## PASSAGE

------

C64 Emulator Finally Approved For iPhone
Gi0 writes "After a couple of months of rejection, the C64 Emulator has finally been approved for the iPhone (and is available at the app store now). 'BASIC has been removed for this release; however, we hope that working with Apple further will allow us to re-enable it. Despite its absence, BASIC is not our focus; ultimately, fans of the C64 want games.' It comes with 5 bundled games and will certainly give you that retro fix for your iPhone."
"No programming on your iPhone, poseurs.
The iPhone is only to be used for gay, Apple approved activities, like soliciting meth and sex on Cragslist. "
-Steve Jobs
9/7/2009
You could run your own code
That's a DO NOT WANT for Apple
I hated that *^*%* game!
Played it for about a week just trying to get to the end. It required split-second skills to get past some of the guys. One night I finally get past the last guy and when I finnnaaallly get to the girl... she knifes me.
I was so pissed, I literally threw the floppy disk out the window. Nearly 20 years later I learned it was some dude in drag, and the real girl was behind "him".
Ohhh, and fuck that bird.
Video games have not been that hard for a long time.
The commodore ROMs and the individual games were licensed, but they had to remove the BASIC interpretor. The C64 interpretor said "Commodore BASIC, V2", but it was written by a little company that made money selling its version of 6502 BASIC.

------

## EXERCISE INSTRUCTIONS
**a.** Give everything from "C64 Emulator Finally" down to "that *^*%* game!" in the passage on the C64 emulator again, swapping "Apple" for "Apple Inc." throughout.
**b.** Write the next part of the passage on the C64 emulator, starting after its last sentence.
The rows after this point are material of their own and are not part of the passage on the C64 emulator.

------

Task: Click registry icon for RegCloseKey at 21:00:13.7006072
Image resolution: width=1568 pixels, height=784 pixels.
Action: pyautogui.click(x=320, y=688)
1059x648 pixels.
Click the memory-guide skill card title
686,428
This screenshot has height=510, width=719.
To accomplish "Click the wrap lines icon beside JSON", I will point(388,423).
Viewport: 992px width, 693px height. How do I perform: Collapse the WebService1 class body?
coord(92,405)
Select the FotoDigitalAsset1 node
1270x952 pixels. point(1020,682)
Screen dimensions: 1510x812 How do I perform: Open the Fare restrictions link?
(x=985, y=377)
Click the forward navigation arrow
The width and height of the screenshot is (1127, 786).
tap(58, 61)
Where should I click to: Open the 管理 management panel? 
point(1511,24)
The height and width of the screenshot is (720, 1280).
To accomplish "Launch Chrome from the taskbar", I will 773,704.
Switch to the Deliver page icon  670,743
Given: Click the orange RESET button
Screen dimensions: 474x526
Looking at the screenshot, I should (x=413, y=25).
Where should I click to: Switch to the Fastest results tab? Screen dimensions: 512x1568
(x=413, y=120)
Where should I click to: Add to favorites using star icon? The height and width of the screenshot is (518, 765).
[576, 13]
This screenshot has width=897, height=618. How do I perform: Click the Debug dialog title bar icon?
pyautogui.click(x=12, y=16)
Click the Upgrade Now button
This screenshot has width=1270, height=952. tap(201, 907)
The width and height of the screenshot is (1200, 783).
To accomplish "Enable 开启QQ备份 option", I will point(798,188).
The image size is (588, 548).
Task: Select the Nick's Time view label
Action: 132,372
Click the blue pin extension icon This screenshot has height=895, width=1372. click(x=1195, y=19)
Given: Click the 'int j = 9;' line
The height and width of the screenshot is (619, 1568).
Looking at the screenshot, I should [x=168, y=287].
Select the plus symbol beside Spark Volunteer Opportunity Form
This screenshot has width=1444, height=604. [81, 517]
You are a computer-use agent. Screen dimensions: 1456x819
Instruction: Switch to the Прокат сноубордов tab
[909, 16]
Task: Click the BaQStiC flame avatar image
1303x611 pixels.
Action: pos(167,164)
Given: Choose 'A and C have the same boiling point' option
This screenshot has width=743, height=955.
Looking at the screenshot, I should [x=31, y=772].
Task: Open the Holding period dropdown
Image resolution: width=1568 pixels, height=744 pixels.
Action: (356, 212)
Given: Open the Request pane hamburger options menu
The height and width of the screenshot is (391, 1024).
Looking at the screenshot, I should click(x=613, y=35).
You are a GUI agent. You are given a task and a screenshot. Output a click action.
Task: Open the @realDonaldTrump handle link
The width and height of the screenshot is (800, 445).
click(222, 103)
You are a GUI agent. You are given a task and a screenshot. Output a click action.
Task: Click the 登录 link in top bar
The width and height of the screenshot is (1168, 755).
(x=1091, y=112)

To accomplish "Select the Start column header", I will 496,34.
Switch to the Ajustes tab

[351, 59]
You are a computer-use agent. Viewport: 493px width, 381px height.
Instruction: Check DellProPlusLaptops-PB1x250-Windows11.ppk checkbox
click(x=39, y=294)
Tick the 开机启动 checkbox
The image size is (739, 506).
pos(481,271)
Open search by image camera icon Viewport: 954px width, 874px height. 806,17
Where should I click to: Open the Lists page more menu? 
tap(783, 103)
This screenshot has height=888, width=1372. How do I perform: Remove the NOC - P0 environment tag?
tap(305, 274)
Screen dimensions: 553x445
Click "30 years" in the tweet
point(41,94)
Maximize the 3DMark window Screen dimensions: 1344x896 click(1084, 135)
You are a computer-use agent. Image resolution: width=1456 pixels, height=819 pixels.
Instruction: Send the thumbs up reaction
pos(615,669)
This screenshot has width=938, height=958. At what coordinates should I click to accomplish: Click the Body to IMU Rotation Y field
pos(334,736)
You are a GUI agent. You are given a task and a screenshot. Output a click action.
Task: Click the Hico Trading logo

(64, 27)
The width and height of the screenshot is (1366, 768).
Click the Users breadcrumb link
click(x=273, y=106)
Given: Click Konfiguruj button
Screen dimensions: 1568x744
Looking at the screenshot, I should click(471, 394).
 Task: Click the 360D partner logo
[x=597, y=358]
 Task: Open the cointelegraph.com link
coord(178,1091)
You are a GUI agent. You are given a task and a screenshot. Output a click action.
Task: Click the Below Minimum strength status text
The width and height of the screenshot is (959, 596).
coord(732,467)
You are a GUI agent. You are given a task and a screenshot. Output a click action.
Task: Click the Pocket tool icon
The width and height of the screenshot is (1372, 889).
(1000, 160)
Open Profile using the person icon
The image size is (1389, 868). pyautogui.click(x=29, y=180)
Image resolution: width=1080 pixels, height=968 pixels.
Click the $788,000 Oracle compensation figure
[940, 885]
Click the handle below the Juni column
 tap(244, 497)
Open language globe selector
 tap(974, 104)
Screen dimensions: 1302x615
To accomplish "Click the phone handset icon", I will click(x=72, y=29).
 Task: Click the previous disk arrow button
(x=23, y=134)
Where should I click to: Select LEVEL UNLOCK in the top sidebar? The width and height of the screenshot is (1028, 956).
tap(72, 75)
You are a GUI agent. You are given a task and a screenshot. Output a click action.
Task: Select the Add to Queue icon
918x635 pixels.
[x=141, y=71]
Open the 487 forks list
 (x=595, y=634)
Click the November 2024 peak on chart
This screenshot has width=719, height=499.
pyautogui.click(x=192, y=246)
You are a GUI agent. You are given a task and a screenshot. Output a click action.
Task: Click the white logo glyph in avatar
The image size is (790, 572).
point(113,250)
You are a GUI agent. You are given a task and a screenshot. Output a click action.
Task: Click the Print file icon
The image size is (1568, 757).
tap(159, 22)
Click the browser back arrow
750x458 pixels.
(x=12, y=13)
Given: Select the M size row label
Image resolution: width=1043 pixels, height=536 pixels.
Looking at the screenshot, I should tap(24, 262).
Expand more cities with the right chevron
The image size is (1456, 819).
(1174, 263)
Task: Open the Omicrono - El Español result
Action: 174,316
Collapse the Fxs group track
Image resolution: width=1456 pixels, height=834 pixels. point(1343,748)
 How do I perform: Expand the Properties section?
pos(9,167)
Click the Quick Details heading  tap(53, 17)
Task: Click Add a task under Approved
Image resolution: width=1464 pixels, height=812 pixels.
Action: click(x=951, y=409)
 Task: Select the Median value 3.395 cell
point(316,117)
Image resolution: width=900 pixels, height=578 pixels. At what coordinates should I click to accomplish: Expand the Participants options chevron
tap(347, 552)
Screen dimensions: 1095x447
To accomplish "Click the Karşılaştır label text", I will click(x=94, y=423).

------

## ANSWERS FOR THIS EXERCISE
**a.**
C64 Emulator Finally Approved For iPhone
Gi0 writes "After a couple of months of rejection, the C64 Emulator has finally been approved for the iPhone (and is available at the app store now). 'BASIC has been removed for this release; however, we hope that working with Apple Inc. further will allow us to re-enable it. Despite its absence, BASIC is not our focus; ultimately, fans of the C64 want games.' It comes with 5 bundled games and will certainly give you that retro fix for your iPhone."
"No programming on your iPhone, poseurs.
The iPhone is only to be used for gay, Apple Inc. approved activities, like soliciting meth and sex on Cragslist. "
-Steve Jobs
9/7/2009
You could run your own code
That's a DO NOT WANT for Apple Inc.
I hated that *^*%* game!

**b.**
I always knew which company made the barebones BASIC in the C64 because it had the same "print asc(0)" bug that the company provided in Atari, Apple, Amiga and IBM PC BASIC. The company also put an easter egg into Commodore 64 BASIC. When Commodore's Jack Tremail found out this OS vendor had wasted dozens of bytes of his precious ROM for their easter egg, he was furious. It's possible that Apple is still afraid of the license Jack Tramial signed in the early 80s because the little company which put bugs and easter eggs in their BASIC ROM is now a big company known as Microsoft! But more likely, Apple just doesn't want you to be able to run arbitrary applications on their iPhone. They want to control every end of the software development process and if you're able to type your own low-res game, chat application or amortization schedule in Commodore BASIC, Apple doesn't get any royalties. And we can't do fun things like:
10 poke 53265,59
20 wait 60,1
30 poke 53265,27
But frodo64 has provided FULL C64 emulation for Nokia phones for at least 3 years. I think I've run it on a pre 20th century Nokia phone. Nice try Apple, but if you open your OS development environment to those who don't buy your latest OS and hardware and/or if you allow Java applications, you might eventually have as many applications as other phones in the global marketplace. They might not be as flashy or have as polished of an interface, but they will work for the user and for the author.
It actually is sitting there, just not on the main screen..
Tap reset while in a game (keep the keyboard onscreen) and you're right at the prompt.
Now you can tweet or run a webserver too ;)
I think I've run it on a pre 20th century Nokia phone.
Did it have a big crank on the side?
"Operator! I want to speak to Frantic Freddy!"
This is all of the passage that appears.